¿Estamos tontos?
La técnica no ha dejado de representar cierta delegación de nuestras capacidades en algún artilugio
El monstruo creado por el doctor Frankenstein sobrevivió a su hacedor. Feo y sin nombre, acabó quitándose la vida. Su historia refleja el temor a ... que la tecnología escape a nuestro control, que acabe desplazándonos a los humanos y que después se acabe todo. La preocupación ecológica responde, en parte, a este patrón, pero la inteligencia artificial lo que parece poner en peligro es nuestro futuro como humanos. Tememos que los artefactos inteligentes no se conformen sólo con echarnos del trabajo, que no es poco, sino que, directamente, nos hagan más estúpidos de lo que ya lo somos sin ordenadores ni pantallas.
La amenaza para nuestra inteligencia derivada de los dispositivos digitales podríamos quizá resumirla -si adoptamos la perspectiva del 'yo' en vez de la del nosotros, es decir, la social y política, que nos abriría a otra colección de inquietantes peligros- con las siguientes palabras: adicción, atención, dislocación y suplantación.
Las pantallas poseen un elevado componente adictivo. Algunos hablan ya de trastorno de adicción a internet, adicción digital o ciberadicciones. Por otra parte, nuestra intimidad resulta dislocada y hecha añicos merced a la exhibición de la propia vida en las redes. La ventilación permanente de los aspectos más íntimos de nuestra vida personal y familiar y su exposición sin cortapisas a quien desee asomarse a ellos, además de dentera, producen escalofríos por la pérdida de riqueza interior que representan.

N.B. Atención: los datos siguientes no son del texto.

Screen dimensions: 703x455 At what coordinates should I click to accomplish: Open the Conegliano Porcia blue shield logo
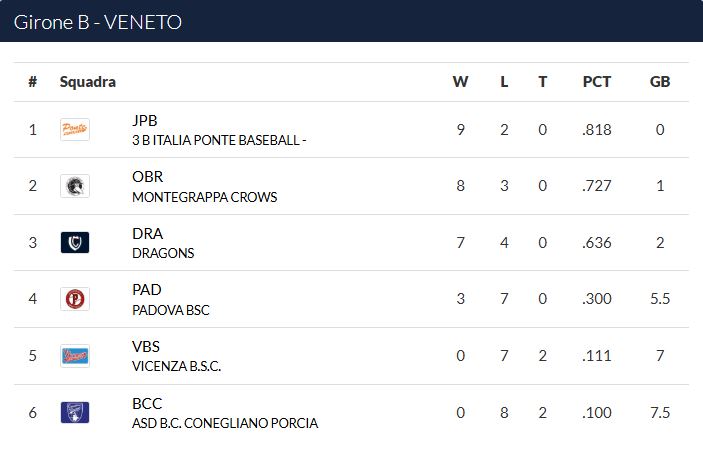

Sospechamos, por otra parte, que la delegación de funciones en las máquinas acabará haciendo que nuestro cerebro se atrofie en alguna de sus dimensiones y que nuestra inteligencia resulte suplantada por la artificial. Resulta verosímil ya la posibilidad de que los asistentes digitales organicen, además de nuestro ocio y rutinas domésticas, nuestra agenda de trabajo y nuestras reuniones sociales, y que tomen por nosotros decisiones.
Entre las posibles formas de estupidez digital, la más preocupante es la última, pues las anteriores simplemente representan una exacerbación de desviaciones -comportamientos adictivos o narcisistas- que se dan en el ser humano sin necesidad de herramientas digitales. La duda más relevante sobre las máquinas inteligentes es si la delegación de funciones en ellas conlleva pérdidas cognitivas para el ser humano. La cuestión ya no es, sin más, que nos comportemos de forma estúpida, sino que la inteligencia deje definitivamente de caracterizarnos.
Ahora bien, desde su aparición, la técnica no ha dejado de representar cierta delegación de nuestras capacidades en algún artilugio. Gracias a la rueda o a la máquina de vapor, el esfuerzo de los músculos no necesitó ser tan descomunal como hasta entonces. Los sistemas de transporte, por su parte, han mermado nuestra capacidad de correr y caminar y, seguramente, los humanos del siglo XXI somos mucho más endebles que nuestros antepasados. Otro ejemplo de delegación tecnológica fue la palabra escrita, que, como recuerda Irene Vallejo en 'El infinito en un junco', representó una significativa pérdida de memoria frente a la tradición oral.
Ante la inteligencia artificial, verdadero núcleo de la tecnología actual, nos encontramos -usando la expresión acuñada por Umberto Eco hace casi 60 años- tanto con 'integrados' transhumanistas, que aquejados del mal de Frankenstein piensan que podremos crear un ser más perfecto que el hombre, como con las voces apocalípticas de quienes sienten vértigo ante la posibilidad de ser destronados por una tecnología inteligente y profetizan nuestro definitivo descenso a los infiernos.
Pero la experiencia histórica nos enseña al menos dos cosas al respecto. La primera es que los cambios tecnológicamente significativos siempre han producido un temor comprensible pero exagerado. Ese temor exagerado es atribuible a la falta de perspectiva de quienes los protagonizan, por una parte, y a los inconvenientes, a veces muy dolorosos, que conlleva su adaptación, por otra.
La segunda enseñanza de la historia de la técnica es que el ser humano, mal que bien, siempre ha acabado embridándola. La humanidad siempre ha sobrevivido a todos sus artefactos y no hay motivos para pensar que no vaya a seguir siendo así. Tendremos, eso sí, que aprender a convivir con la inteligencia artificial. Un aprendizaje quizá fatigoso y largo. Y eso formará parte de la sabiduría humana, cualidad a la que los avances tecnológicos nunca le han afectado para bien ni para mal, y que, en realidad, tampoco se encuentra amenazada por los sistemas inteligentes.
Si estamos tontos, algo que resulta muy plausible, será por la poca estima en que tenemos a los sabios y a los santos. Pero no nos engañemos, la culpa de eso no es de las máquinas.